EXERCISE: Copy the stretch of the listing from the line containing "This screenshot has height=263, width=442." through the line containing "Image resolution: width=1073" exactly, with nothing added.

RECORDS SHOWN:
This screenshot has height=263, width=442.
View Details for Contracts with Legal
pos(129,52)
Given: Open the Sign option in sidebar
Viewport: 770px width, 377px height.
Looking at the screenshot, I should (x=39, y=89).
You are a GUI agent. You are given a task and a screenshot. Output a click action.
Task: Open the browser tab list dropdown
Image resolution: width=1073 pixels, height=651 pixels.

==

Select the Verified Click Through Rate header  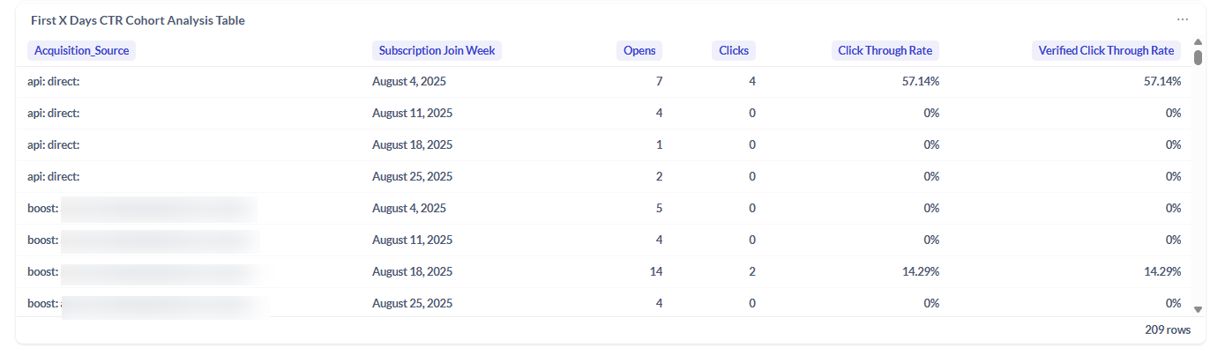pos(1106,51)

==

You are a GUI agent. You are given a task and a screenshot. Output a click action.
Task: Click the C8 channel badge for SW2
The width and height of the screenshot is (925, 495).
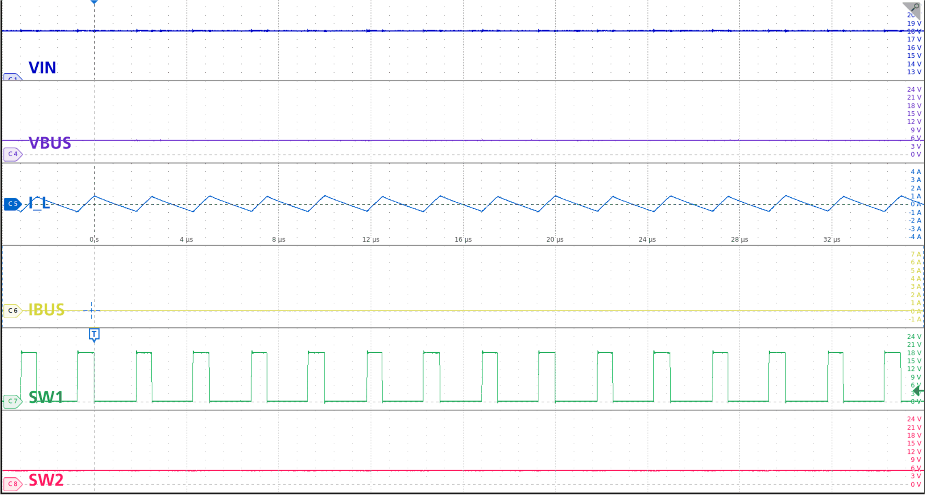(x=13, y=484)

COMPLETE ANSWER:
This screenshot has height=263, width=442.
View Details for Contracts with Legal
pos(129,52)
Given: Open the Sign option in sidebar
Viewport: 770px width, 377px height.
Looking at the screenshot, I should (x=39, y=89).
You are a GUI agent. You are given a task and a screenshot. Output a click action.
Task: Open the browser tab list dropdown
Image resolution: width=1073 pixels, height=651 pixels.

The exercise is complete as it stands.